For uncensored observations, \(\delta_i=1\) and \(Y_i^*=T_i\); for censored observations, \(\delta_i=0\) and \(Y_i^*=E(T_i|T_i>Y_i,{\mathbf x_i})\). Hence, it is easy to verify that \(E(Y_i^*)=E(T_i)\). The Buckley-James estimator calculates the conditional expectation given the censored survival time and the corresponding covariates by

\[\begin{eqnarray} E(T_i|T_i>Y_i,{\mathbf x_i})&=& E({\mathbf x_i} \beta+\xi_i|{\mathbf x_i} \beta+\xi_i>Y_i)\nonumber \\ &=& {\mathbf x_i} \beta+E(\xi_i|{\mathbf x_i} \beta+\xi_i>Y_i) \nonumber \\ &=& {\mathbf x_i} \beta+E(\xi_i|\xi_i>Y_i-{\mathbf x_i} \beta) \nonumber \\ &=& {\mathbf x_i} \beta+\int_{Y_i-{\mathbf x_i} \beta}^{\infty} \frac{\xi dF(\xi)}{1-F(Y_i-{\mathbf x_i}\beta)} \end{eqnarray}\] where \(F(\xi)\) is an estimator of the distribution function (e.g. the Kaplan-Meier estimator \(\hat F\) ) of \(\xi\). Then, we have \[\begin{equation}\label{ystar} Y_i^*=Y_i \delta_i+ (1-\delta_i) \bigg({\mathbf x_i}\beta+\frac{\sum\limits_{\xi_j>\xi_i}s_j \xi_j}{1-F(\xi_i)}, \bigg), \ \ \ \ i=1,\cdots, n \end{equation}\]

where \(s_j\) are steps of the estimated function \(\hat F\). The unknown coefficients \(\beta\) in the above equation can be computed through a straightforward iterative procedure. And in case of a high dimensional \(p\), a regularized technique with the elastic net penalty proposed in can be adopted.

Survival Ensemble of ELM

As is known, the success of an ensemble method lies in the diversity among all the base learners, thus in the proposed method, the most popular methods to achieve diversity from data such as bagging and random subspace are applied. More diversity is introduced through imputation of the censored observations via the Buckley-James estimator. In our approach, only a subset of covariates are considered in estimating the censored survival times for each base kernel ELM. The fact that different estimates might be made to the same censored training sample actually diversify the training data. In fact, according to the study of the DEcoratE (Diverse Ensemble Creation by Oppositional Relabeling of Artificial Training Examples) algorithm, a small portion of artificially generated wrong observations would generate a more diverse ensemble. In this sense, even wrong predictions occasionally made by the Buckley-James estimator could improve the ensemble’s performance.

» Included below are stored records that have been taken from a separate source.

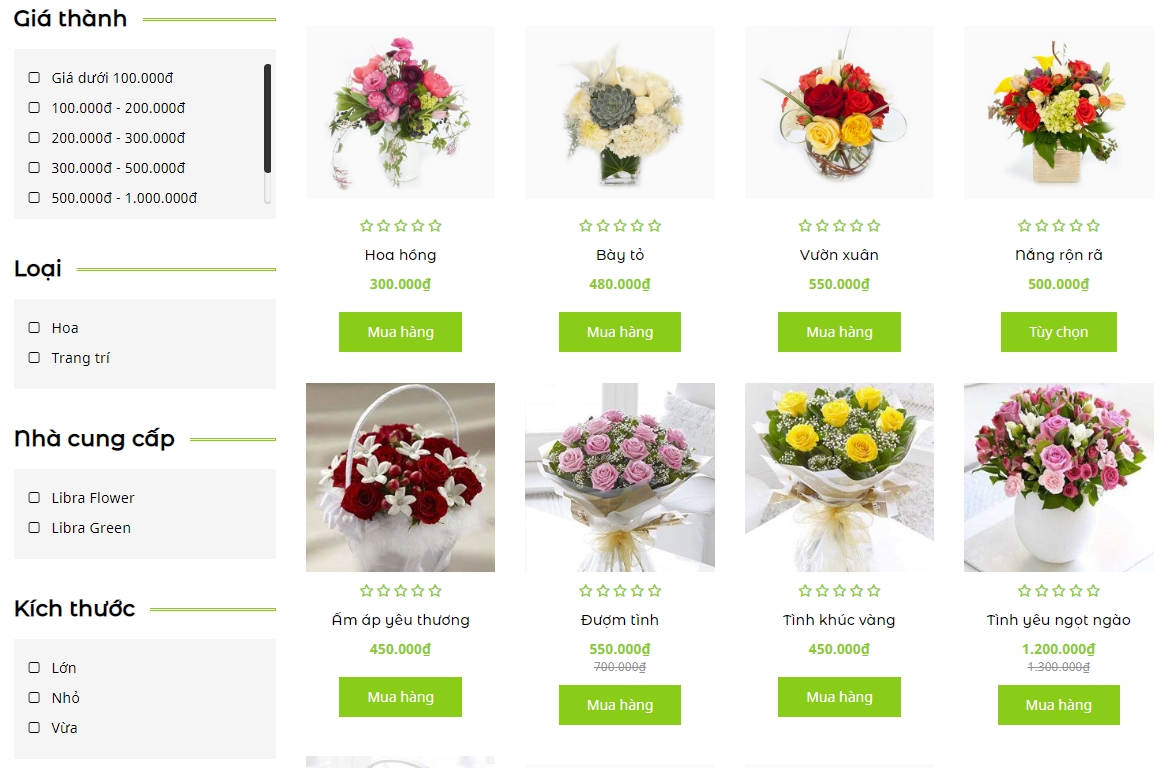Click fifth rating star under Bày tỏ
The width and height of the screenshot is (1175, 768).
coord(655,226)
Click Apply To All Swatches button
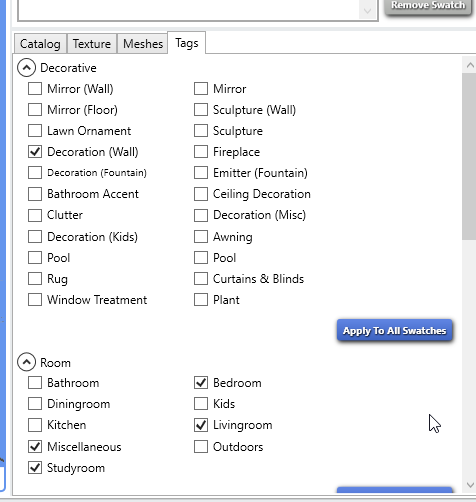The image size is (476, 502). [394, 330]
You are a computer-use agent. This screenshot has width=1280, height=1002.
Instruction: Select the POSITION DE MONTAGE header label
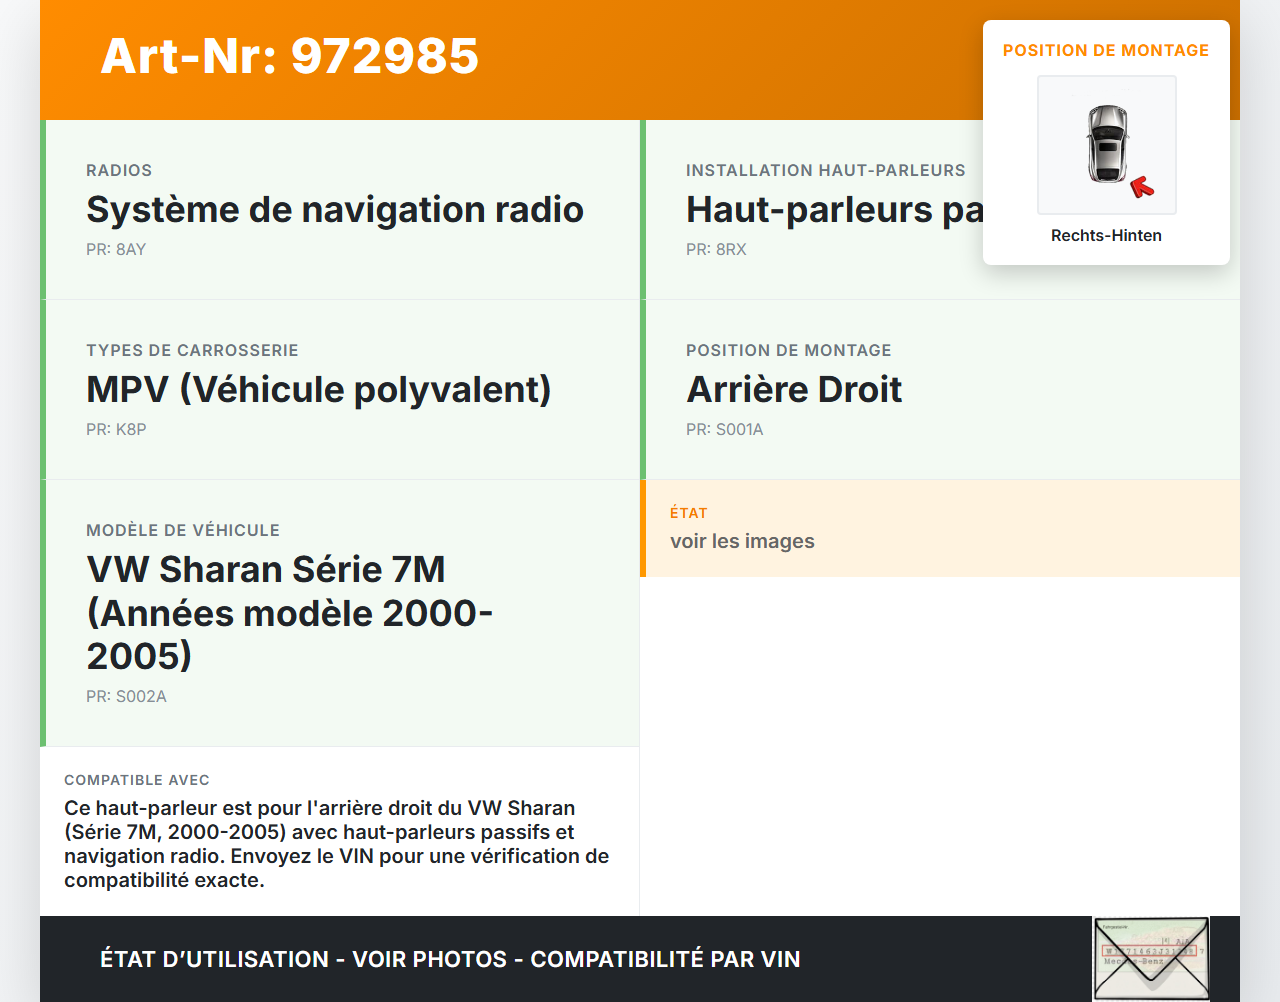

The pseudo-code of the proposed survival ensemble of extreme learning machine (SE-ELM) algorithm and more details can be found in (H. Wang, Wang, and Zhou 2018):

Examples

Survival Ensemble of ELM with default settings

set.seed(123)
require(ELMSurv)
require(survival)
## Survival Ensemble of ELM  with default settings
#Lung DATA
data(lung)
lung=na.omit(lung)
lung[,3]=lung[,3]-1
n=dim(lung)[1]
L=sample(1:n,ceiling(n*0.5))
trset<-lung[L,]
teset<-lung[-L,]
rii=c(2,3)
elmsurvmodel=ELMSurvEN(x=trset[,-rii],y=Surv(trset[,rii[1]], trset[,rii[2]]),testx=teset[,-c(rii)])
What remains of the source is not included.